The Internet states she is the “first African American” and “first Asian American” vice president. Which is it?
After graduating from law school in 1989, she failed to pass the bar exam on her first try, but did pass in June 1990 and was admitted to the California bar a year after graduation.
After a short stint in the Alameda County district attorney’s office, she was recruited to join the DA’s office in San Francisco, where she was elected AG in 2010 and reelected in 2014. Much has been reported about her rise to her “tutelage” by Speaker of the Assembly Willie Brown, whom she dated.
Though I am not sufficiently familiar with her legal decisions in California to allow me to objectively comment. Suffice it to say, there has been considerable controversy in some of the cases.
She was California’s junior senator from 2017-2021, before defeating Loretta Sanchez in 2016, where it has again been noted that she became the first black woman and first South Asian American to serve in the U. S. Senate.
In 2017, she spoke in opposition to the selection of Betsy DeVos for secretary of education and Jeff Sessions for attorney general, and voted against confirmation of Neil Gorsuch to the Supreme Court. Later, she called on Sessions to resign over a phony charge of lying regarding his speaking to a Russian ambassador.
The rude prosecutorial nature of her questioning of deputy attorney general Rod Rosenstein over his role in the firing of James Comey, caused Senators McCain and Burr to interrupt her and request that she be more respectful.

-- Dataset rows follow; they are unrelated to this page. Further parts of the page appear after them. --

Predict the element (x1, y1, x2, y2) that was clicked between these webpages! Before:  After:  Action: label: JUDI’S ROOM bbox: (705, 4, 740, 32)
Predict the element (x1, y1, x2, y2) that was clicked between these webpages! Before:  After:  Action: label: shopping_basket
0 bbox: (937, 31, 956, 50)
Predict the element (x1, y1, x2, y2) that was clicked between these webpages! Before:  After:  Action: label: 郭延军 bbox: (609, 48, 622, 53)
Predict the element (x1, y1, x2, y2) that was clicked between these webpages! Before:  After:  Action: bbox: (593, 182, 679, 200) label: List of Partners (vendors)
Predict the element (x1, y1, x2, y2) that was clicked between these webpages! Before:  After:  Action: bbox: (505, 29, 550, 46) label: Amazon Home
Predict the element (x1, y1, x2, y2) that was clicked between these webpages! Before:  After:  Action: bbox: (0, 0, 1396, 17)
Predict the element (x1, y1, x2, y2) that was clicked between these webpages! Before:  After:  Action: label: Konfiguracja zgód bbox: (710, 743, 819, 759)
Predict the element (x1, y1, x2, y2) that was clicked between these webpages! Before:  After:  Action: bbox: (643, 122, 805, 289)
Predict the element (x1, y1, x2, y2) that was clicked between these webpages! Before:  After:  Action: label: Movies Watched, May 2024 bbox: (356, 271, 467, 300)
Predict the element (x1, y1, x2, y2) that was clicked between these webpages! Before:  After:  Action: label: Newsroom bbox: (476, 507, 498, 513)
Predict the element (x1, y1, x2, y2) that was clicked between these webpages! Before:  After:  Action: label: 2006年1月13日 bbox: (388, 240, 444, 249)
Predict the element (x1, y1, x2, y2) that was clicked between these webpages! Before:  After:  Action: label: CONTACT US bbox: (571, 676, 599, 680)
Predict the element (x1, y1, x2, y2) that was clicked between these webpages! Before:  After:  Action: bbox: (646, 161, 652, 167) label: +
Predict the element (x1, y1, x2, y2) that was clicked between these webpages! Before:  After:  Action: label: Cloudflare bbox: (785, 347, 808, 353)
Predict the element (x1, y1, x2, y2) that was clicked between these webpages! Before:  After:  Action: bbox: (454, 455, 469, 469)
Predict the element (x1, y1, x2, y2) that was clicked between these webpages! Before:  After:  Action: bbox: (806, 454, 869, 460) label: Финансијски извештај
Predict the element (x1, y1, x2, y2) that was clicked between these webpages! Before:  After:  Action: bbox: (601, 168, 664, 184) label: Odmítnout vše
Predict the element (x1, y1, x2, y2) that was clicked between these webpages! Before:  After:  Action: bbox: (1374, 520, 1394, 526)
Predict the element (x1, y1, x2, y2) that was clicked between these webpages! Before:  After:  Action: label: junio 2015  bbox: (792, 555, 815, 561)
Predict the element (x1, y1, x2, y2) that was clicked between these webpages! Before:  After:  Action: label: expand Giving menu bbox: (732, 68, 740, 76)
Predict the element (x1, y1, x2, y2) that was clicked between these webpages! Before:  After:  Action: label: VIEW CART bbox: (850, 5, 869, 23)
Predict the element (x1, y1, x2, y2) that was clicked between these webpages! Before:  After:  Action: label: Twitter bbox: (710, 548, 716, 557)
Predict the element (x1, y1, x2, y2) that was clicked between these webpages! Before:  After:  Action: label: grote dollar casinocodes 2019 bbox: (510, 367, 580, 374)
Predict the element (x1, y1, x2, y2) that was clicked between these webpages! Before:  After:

In 2018, I recall her ridiculous comparison of the Immigration and Customs Enforcement (ICE) agents to the Ku Klux Klan, suggesting the entire agency be abolished, and her over-the-top interrogation of Ron Vitiello, during his confirmation hearing to become the next ICE director.
Citing the tactics of the KKK, Harris asked him if he saw “any parallels” between ICE and the white supremacist organization. “Are you aware of the perception of many about how the power and the discretion at ICE is being used to enforce the laws; do you see any parallels?”
After Harris repeated the charge, Vitiello said he did not, only to have Harris criticizing him for wanting to lead such an organization.
On January 21, 2019, she decided to feed her ego and announce her candidacy for president of the United States, and it was in June that she leveled charges against Biden for speaking fondly of senators who opposed integration efforts in the 1970s, giving her boost in the polls.
But in the second debate in August, after being confronted with her record at attorney general by Biden and Rep. Tulsi Gabbard, Harris fell in the polls and continued to fall in the following months.
On December 3, 2019 Harris withdrew from the presidential race citing a shortage of funds.
In early March 2020, Democrat House Whip James Clyburn suggested Biden choose a black woman as a running mate, commenting that “African American women needed to be rewarded for their loyalty,” and Biden committed to do so and followed through on August 11, 2020.
I feel no need to revisit her record as vice president. I’m sure the Trump-Vance team, with the help of the RNC, will remind you.
I would like someone to explain to me how Harris, in an NBC News poll just one year ago, was rated the lowest of any vice president in poll history, with a 33 percent “positive” view among registered voters.
What is more difficult to understand is how the Harris vs Trump race can be claimed to be squeaky close when the NBC News poll revealed that 49 percent of registered voters had a “negative” view of her and 39 percent a “very negative” view.
The way I see it, we’re led to believe that candidate failure breeds an energized voter in Democrat land.
May God continue to bless the United States of America.